• **SOURCE DOCUMENT**:
* * * * *

Winter blackmouth are the result of Washington’s impressive chinook salmon hatchery production, as noted above, entering their third and fourth year of life. They will become sexually mature in the next few months, when we then refer to them as king salmon, bound for the salmon hatcheries of their origin at the end of the summer, primarily in late September and October. During these early fall months, they will make babies for future generations of chinook salmon. Thank you very much.

Turning back the pages of time, I was introduced to winter blackmouth salmon fishing in the late 70’s by my mentor, Frank Haw and some of his Top Gun salmon fishing colleagues at the Washington Department of Fisheries. Mooching for blackmouth was the game back then, which was a wonderful introduction to understand blackmouth fishing techniques, such as the feel of the bite, then reeling down and driving a single hook into the jaw of a feisty winter blackmouth. We free drifted the currents back then, from 80 to 120 feet of water between Sekiu and the mouth of the Hoko River, trying to find schools of herring in the water column, working our plug-cut small herring from the surface to the bottom. Ninety percent of the time, that light tapping of a chinook salmon, which had come to our baits, happened while free spooling and dropping toward the deck. Uh-oh, customer! Reel down fast! As fast as you can until the line got tight with the chinook…..game on.

* * * * *

• **WORK INSTRUCTIONS**:
1 - From the blackmouth salmon text, repeat the part that opens with the words containing "Winter blackmouth are" and closes with "you very much.".
2 - According to the blackmouth salmon text, why was mooching a good way to learn winter blackmouth fishing? Answer in one to three sentences.

* * * * *

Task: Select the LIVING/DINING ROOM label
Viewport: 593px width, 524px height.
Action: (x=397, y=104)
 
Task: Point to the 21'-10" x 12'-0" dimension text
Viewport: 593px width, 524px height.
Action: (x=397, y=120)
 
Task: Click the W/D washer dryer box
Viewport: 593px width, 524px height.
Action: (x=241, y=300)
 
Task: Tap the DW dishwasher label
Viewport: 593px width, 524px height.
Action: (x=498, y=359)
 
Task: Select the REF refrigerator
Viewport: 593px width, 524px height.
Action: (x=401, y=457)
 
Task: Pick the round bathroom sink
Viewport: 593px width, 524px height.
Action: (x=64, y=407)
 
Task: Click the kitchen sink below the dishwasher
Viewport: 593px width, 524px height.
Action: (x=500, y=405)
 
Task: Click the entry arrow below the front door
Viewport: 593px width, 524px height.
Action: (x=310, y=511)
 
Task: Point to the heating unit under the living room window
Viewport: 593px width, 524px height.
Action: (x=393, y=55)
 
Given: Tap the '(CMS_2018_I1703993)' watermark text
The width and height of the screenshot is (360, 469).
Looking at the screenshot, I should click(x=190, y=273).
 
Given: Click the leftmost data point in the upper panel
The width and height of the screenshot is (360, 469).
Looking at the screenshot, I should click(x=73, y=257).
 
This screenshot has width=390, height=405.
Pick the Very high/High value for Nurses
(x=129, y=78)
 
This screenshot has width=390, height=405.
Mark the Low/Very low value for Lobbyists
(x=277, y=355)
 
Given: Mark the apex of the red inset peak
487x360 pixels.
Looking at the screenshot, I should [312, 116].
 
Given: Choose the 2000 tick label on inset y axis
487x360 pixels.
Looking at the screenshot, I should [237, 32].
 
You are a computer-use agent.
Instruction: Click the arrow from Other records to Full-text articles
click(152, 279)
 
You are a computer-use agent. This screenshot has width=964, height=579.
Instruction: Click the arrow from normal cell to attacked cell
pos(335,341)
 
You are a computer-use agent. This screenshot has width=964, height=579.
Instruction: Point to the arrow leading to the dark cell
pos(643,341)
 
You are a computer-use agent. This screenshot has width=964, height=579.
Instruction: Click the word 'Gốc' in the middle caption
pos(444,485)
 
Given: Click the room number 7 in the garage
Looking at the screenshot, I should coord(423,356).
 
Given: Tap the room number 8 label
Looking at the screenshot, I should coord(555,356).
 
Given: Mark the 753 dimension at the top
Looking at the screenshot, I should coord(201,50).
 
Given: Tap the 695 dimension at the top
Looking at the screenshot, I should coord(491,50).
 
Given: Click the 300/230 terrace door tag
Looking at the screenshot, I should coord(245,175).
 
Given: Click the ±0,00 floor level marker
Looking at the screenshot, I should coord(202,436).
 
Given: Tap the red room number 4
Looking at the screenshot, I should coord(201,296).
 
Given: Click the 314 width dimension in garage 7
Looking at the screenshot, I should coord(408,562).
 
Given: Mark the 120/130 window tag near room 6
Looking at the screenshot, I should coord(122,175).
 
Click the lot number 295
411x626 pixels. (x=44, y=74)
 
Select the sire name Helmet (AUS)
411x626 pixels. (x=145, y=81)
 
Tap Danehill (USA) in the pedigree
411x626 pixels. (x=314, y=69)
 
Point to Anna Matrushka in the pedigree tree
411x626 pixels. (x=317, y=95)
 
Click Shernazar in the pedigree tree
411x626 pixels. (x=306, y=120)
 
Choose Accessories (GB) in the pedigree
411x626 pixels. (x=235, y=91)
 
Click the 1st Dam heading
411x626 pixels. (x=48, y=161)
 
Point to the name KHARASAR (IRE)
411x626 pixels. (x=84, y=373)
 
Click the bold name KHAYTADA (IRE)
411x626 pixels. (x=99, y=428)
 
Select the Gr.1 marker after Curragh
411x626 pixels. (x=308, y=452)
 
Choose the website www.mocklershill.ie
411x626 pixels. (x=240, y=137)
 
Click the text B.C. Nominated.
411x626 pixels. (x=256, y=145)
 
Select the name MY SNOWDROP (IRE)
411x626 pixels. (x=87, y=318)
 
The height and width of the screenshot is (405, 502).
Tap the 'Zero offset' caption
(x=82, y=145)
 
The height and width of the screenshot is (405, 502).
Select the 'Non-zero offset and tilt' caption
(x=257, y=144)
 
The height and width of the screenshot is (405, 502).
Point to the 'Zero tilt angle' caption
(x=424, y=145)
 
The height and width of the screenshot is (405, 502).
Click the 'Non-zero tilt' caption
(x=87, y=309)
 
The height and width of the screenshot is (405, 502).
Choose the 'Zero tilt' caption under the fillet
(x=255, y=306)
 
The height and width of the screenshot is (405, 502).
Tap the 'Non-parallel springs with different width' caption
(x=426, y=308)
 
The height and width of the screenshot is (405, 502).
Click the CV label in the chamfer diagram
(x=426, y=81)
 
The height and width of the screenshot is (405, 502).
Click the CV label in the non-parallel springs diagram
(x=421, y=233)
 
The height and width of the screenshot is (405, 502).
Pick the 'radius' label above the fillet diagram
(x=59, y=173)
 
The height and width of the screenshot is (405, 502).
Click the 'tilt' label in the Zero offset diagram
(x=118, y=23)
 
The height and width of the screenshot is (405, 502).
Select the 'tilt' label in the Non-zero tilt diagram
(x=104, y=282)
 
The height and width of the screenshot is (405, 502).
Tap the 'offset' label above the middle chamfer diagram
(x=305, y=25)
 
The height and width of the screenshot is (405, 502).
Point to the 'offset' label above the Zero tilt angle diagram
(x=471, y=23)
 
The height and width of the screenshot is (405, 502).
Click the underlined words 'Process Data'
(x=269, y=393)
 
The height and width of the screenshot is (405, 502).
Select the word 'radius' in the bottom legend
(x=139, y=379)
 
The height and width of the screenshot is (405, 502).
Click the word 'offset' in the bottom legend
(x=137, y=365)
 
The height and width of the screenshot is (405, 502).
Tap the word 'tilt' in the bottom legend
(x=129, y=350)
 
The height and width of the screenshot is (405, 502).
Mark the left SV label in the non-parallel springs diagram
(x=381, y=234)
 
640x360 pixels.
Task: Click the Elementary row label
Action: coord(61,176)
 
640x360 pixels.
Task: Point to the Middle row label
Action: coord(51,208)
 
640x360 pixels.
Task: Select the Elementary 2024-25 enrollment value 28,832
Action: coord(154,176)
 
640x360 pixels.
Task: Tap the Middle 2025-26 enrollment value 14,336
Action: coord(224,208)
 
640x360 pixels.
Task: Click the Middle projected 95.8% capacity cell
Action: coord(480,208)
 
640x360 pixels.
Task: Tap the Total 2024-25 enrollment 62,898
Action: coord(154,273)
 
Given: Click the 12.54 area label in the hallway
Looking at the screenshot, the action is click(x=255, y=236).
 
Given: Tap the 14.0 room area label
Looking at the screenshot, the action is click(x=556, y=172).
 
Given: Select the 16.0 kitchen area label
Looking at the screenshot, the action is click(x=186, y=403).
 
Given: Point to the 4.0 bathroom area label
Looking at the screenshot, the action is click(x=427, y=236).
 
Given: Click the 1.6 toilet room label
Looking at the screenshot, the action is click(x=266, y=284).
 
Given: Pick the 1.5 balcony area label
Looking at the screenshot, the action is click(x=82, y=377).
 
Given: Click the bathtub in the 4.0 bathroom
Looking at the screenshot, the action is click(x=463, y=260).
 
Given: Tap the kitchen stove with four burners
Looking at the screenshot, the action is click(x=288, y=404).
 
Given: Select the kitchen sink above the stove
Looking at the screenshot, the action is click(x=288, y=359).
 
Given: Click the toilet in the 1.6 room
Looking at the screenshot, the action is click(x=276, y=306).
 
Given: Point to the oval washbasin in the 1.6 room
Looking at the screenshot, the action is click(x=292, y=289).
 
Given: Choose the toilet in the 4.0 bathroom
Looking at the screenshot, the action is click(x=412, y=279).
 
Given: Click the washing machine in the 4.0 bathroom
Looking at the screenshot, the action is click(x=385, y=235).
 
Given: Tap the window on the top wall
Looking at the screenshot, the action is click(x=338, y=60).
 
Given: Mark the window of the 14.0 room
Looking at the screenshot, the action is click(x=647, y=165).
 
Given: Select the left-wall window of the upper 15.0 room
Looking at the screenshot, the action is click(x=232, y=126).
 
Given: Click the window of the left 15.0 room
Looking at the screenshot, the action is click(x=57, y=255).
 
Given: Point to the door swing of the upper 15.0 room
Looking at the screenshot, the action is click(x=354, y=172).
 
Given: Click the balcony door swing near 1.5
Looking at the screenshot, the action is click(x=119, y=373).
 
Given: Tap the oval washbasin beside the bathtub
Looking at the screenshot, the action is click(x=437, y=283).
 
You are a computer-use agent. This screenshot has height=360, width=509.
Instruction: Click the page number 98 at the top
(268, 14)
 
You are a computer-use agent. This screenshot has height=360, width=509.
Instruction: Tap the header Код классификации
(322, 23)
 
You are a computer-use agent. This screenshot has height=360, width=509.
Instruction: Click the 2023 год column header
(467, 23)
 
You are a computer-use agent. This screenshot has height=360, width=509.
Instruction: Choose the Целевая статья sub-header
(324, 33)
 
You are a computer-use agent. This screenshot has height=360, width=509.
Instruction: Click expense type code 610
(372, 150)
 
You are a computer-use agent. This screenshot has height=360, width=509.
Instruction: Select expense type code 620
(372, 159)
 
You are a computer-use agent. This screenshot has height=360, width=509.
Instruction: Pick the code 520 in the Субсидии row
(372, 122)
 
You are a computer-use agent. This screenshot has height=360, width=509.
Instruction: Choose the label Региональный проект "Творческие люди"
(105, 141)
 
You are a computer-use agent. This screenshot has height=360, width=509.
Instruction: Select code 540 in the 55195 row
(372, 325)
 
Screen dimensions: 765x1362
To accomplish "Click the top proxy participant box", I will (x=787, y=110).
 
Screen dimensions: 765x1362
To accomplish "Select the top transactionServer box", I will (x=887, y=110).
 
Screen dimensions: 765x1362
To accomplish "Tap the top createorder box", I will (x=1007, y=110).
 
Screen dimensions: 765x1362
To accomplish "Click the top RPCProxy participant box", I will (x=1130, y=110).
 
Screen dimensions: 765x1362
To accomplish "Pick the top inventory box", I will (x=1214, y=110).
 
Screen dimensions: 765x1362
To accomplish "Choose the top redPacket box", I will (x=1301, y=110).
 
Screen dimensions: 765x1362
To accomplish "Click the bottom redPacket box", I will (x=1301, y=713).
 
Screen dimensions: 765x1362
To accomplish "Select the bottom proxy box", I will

* * * * *

• **IN RESPONSE**:
1 -
Winter blackmouth are the result of Washington’s impressive chinook salmon hatchery production, as noted above, entering their third and fourth year of life. They will become sexually mature in the next few months, when we then refer to them as king salmon, bound for the salmon hatcheries of their origin at the end of the summer, primarily in late September and October. During these early fall months, they will make babies for future generations of chinook salmon. Thank you very much.

2 - Mooching was a wonderful introduction because it taught the techniques of blackmouth fishing. These include feeling the bite, then reeling down and driving a single hook into the jaw of the fish.